== Exercise data ==
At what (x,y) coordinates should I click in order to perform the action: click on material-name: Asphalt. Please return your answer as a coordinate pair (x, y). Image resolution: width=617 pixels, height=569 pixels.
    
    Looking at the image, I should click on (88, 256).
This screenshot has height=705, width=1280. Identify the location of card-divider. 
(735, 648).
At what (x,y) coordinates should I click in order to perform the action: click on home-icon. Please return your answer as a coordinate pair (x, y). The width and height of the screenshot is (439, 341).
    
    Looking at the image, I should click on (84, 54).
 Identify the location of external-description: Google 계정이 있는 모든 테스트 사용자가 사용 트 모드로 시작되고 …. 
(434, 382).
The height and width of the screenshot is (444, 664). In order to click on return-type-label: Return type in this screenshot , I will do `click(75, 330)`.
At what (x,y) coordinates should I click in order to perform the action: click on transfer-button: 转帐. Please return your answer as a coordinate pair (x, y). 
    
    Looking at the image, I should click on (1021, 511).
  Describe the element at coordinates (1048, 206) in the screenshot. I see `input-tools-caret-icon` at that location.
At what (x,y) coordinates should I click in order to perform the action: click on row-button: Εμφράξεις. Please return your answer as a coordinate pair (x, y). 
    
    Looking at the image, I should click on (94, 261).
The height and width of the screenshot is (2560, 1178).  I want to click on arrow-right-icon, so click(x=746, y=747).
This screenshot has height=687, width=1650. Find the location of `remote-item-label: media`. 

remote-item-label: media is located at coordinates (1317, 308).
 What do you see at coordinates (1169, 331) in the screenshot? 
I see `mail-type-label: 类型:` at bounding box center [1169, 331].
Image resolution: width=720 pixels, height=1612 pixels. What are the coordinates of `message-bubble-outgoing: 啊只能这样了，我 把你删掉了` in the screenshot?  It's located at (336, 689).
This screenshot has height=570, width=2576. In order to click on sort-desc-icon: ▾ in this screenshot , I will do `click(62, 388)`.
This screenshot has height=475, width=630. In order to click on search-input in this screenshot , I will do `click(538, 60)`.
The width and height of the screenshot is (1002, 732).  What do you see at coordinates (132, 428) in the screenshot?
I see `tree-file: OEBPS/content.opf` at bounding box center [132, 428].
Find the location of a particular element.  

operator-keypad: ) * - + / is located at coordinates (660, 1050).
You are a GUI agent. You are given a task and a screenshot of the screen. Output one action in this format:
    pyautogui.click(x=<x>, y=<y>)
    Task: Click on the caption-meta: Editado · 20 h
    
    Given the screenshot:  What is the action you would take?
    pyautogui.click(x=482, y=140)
===
--- Your task ---
Begin at the line that has "The width and height of the screenshot is (1002, 732)." and stop after the line that has "center [132, 428].". Give those lines again with "width" renamed to "breadth" and everything else unchanged.

--- Solution ---
The breadth and height of the screenshot is (1002, 732).  What do you see at coordinates (132, 428) in the screenshot?
I see `tree-file: OEBPS/content.opf` at bounding box center [132, 428].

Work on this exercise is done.